# [EXERCISE]
Here are some records. Print all of them exactly.

++++

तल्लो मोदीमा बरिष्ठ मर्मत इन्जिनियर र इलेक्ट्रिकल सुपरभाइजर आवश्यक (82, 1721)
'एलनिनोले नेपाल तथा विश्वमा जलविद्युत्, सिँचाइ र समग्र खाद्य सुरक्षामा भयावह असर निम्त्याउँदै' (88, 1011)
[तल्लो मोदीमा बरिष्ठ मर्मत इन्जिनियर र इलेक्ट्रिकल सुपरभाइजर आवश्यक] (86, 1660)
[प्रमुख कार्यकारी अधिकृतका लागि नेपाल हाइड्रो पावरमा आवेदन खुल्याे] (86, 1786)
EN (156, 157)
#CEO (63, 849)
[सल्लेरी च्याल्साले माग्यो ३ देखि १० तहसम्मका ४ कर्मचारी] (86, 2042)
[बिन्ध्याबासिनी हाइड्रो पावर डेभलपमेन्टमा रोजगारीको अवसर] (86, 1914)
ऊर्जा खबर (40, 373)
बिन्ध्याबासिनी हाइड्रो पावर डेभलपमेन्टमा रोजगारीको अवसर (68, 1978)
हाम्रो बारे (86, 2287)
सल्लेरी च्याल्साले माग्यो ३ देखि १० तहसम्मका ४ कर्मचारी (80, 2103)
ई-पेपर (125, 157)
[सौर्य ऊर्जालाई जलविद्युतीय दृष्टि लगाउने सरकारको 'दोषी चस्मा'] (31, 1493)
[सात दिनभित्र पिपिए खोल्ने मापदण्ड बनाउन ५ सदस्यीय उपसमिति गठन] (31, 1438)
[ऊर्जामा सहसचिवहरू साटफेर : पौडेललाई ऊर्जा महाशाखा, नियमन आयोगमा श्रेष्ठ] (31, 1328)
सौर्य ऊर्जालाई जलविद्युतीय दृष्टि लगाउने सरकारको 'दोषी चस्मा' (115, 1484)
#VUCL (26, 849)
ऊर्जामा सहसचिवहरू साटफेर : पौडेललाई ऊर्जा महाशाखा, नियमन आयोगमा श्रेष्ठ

++++

# [EXERCISE ANSWER]
तल्लो मोदीमा बरिष्ठ मर्मत इन्जिनियर र इलेक्ट्रिकल सुपरभाइजर आवश्यक (82, 1721)
'एलनिनोले नेपाल तथा विश्वमा जलविद्युत्, सिँचाइ र समग्र खाद्य सुरक्षामा भयावह असर निम्त्याउँदै' (88, 1011)
[तल्लो मोदीमा बरिष्ठ मर्मत इन्जिनियर र इलेक्ट्रिकल सुपरभाइजर आवश्यक] (86, 1660)
[प्रमुख कार्यकारी अधिकृतका लागि नेपाल हाइड्रो पावरमा आवेदन खुल्याे] (86, 1786)
EN (156, 157)
#CEO (63, 849)
[सल्लेरी च्याल्साले माग्यो ३ देखि १० तहसम्मका ४ कर्मचारी] (86, 2042)
[बिन्ध्याबासिनी हाइड्रो पावर डेभलपमेन्टमा रोजगारीको अवसर] (86, 1914)
ऊर्जा खबर (40, 373)
बिन्ध्याबासिनी हाइड्रो पावर डेभलपमेन्टमा रोजगारीको अवसर (68, 1978)
हाम्रो बारे (86, 2287)
सल्लेरी च्याल्साले माग्यो ३ देखि १० तहसम्मका ४ कर्मचारी (80, 2103)
ई-पेपर (125, 157)
[सौर्य ऊर्जालाई जलविद्युतीय दृष्टि लगाउने सरकारको 'दोषी चस्मा'] (31, 1493)
[सात दिनभित्र पिपिए खोल्ने मापदण्ड बनाउन ५ सदस्यीय उपसमिति गठन] (31, 1438)
[ऊर्जामा सहसचिवहरू साटफेर : पौडेललाई ऊर्जा महाशाखा, नियमन आयोगमा श्रेष्ठ] (31, 1328)
सौर्य ऊर्जालाई जलविद्युतीय दृष्टि लगाउने सरकारको 'दोषी चस्मा' (115, 1484)
#VUCL (26, 849)
ऊर्जामा सहसचिवहरू साटफेर : पौडेललाई ऊर्जा महाशाखा, नियमन आयोगमा श्रेष्ठ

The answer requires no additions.